**Source data:**

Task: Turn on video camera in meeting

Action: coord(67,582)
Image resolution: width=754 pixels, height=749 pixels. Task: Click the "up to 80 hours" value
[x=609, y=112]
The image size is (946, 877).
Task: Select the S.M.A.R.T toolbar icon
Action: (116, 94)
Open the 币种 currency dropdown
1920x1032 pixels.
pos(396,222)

**Aim of the task:**
Hand back the listing exactly. Include every line.

**Solution for this task:**
Task: Turn on video camera in meeting

Action: coord(67,582)
Image resolution: width=754 pixels, height=749 pixels. Task: Click the "up to 80 hours" value
[x=609, y=112]
The image size is (946, 877).
Task: Select the S.M.A.R.T toolbar icon
Action: (116, 94)
Open the 币种 currency dropdown
1920x1032 pixels.
pos(396,222)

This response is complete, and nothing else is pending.